Technology, Fragmentation, and Process Overhead

Firms are increasingly looking to technology for proactive detection, moving away from relying solely on grievances or whistleblowing portals, which a panellist warned can leave firms dealing with reputational and regulatory risks if issues are detected too late.

Existing e-comms surveillance and MAR platforms can be leveraged to detect signals of retaliation, bullying, and harassment, and case management can reveal patterns that single events conceal. An audience poll showed that most firms are prioritising high-risk areas for monitoring, reflecting a pragmatic, risk-based approach rather than firm-wide coverage at this stage. However, the panel noted that existing tooling across firms remains uneven, with varying levels of integration and maturity.

Governance and Compliance Readiness

For firms operating internationally, achieving a harmonised global policy is possible but must factor local employment law. An explicit employee code of conduct provides a global baseline, even where local regimes differ, with local subsidiaries still subject to local rules.

Board level reporting should be aggregated to protect confidentiality; panellists advocated focusing on themes, actions, and the evolving risk assessment, and involving the legal team in shaping the reporting format. Supervisors also look for senior management visibility at training and regular attestations alongside policy updates and case logs.
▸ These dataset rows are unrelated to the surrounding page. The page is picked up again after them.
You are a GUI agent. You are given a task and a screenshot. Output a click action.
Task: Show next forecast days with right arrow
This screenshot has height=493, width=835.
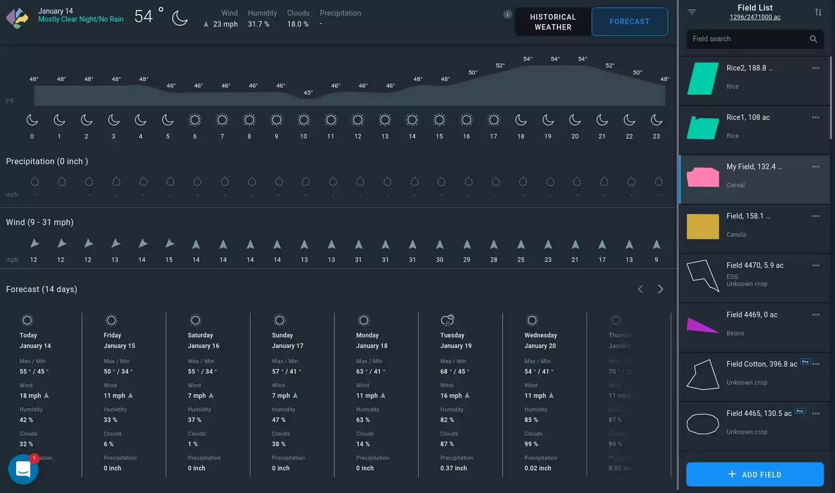pyautogui.click(x=660, y=289)
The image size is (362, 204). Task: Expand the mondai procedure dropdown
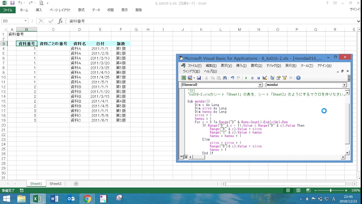tap(344, 85)
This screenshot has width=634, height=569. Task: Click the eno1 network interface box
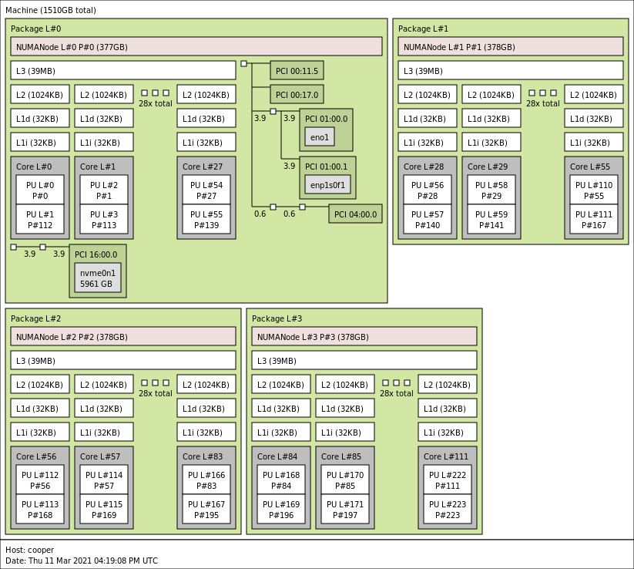click(319, 137)
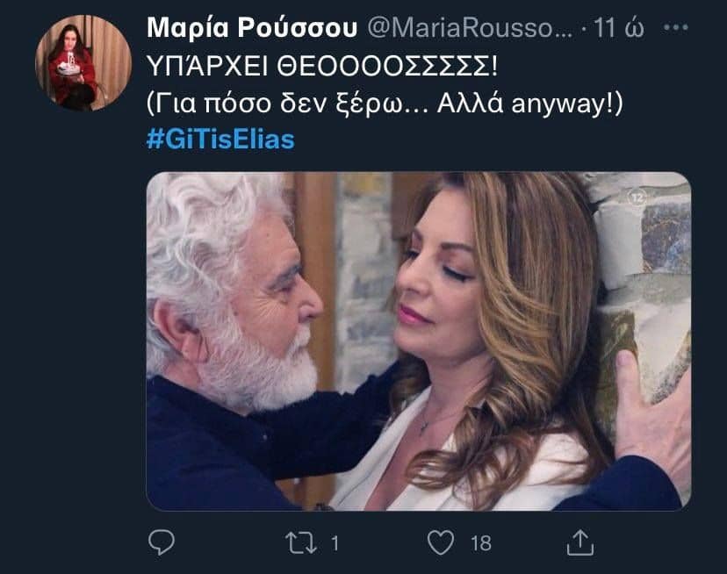Click the tweet text 'ΥΠΆΡΧΕΙ ΘΕΟΟΟΟΣΣΣΣΣ!'

pos(322,67)
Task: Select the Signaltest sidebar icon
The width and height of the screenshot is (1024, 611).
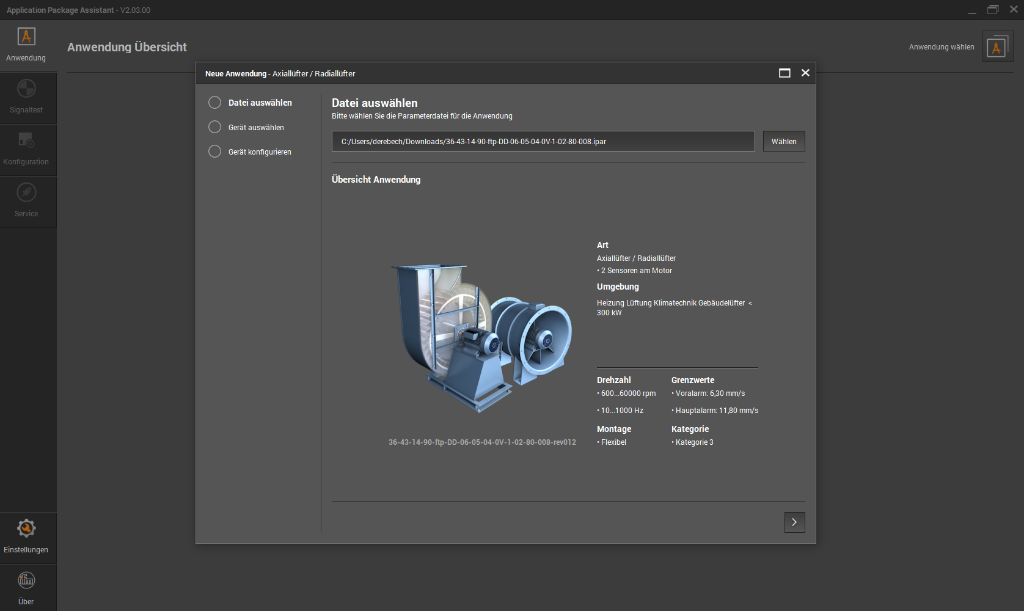Action: click(x=26, y=89)
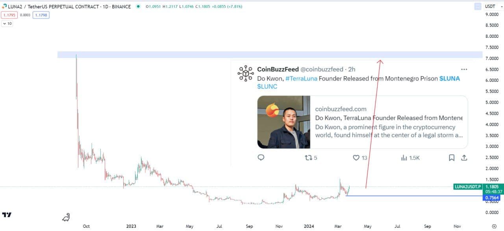Click the blue 1.1798 buy price button
504x231 pixels.
coord(41,15)
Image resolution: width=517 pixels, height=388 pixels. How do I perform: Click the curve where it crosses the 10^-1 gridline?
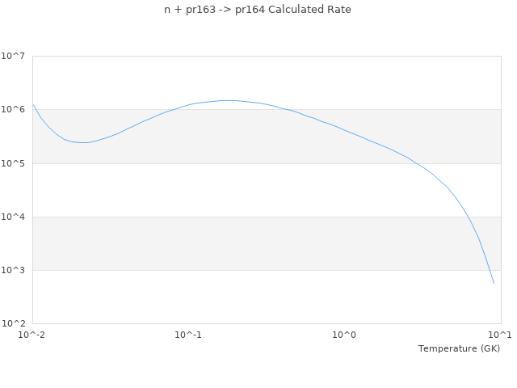[188, 105]
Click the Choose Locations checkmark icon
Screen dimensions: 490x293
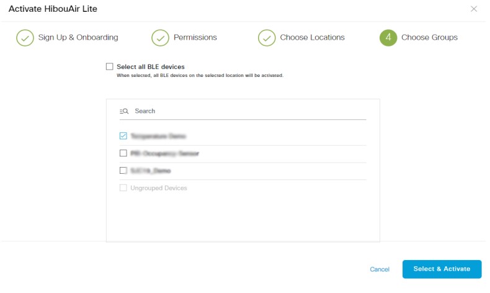pyautogui.click(x=267, y=38)
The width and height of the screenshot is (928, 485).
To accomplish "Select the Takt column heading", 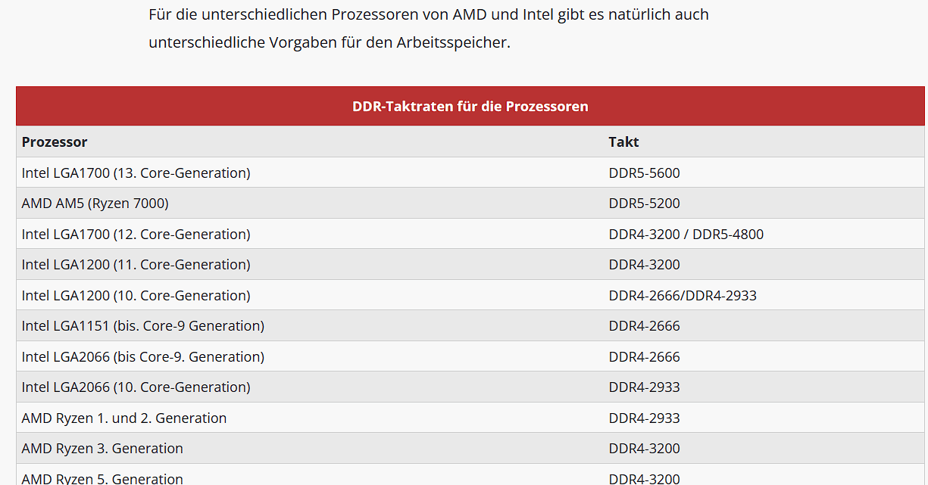I will pyautogui.click(x=623, y=141).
Panellists described a “building blocks/points” approach where minor infractions accrue points with thresholds triggering consequences (e.g., malus or clawback), just as points lead to a driving ban. Transparency is critical – publish the rules and share anonymised examples of application – and maintain a near miss log to evidence learning and proportionality to boards, auditors, and supervisors.

COCON September 2026

Looking ahead, senior management must ensure compliance readiness by September 2026, when the new conduct rule (COCON) for non banks comes into effect. Banks are already subject to conduct rules, but the COCON harmonises expectations across all FCA regulated firms including broker-dealers and advisors. Priorities include:

  • Conducting a comprehensive gap analysis, comparing current conduct-rules monitoring against the forthcoming non-financial misconduct requirements. This diagnostic step provides a clear baseline for prioritising investment and remediation.
  • Refreshing policies, procedures, and employment contracts to ensure that disciplinary actions tied to NFM are legally enforceable. Compliance expectations may be set by the regulator, but firms must still anchor them in sound employment law to withstand challenges.
  • Updating fitness and propriety questionnaires to capture new behavioural dimensions – including participation in investigations and indicators of management style – so that assessments of integrity are both evidence-based and contemporaneous.

Finally, while ‘tone from the top’ is critical, panellists stressed that culture is transmitted day to day by the real change-agents, middle managers and desk heads.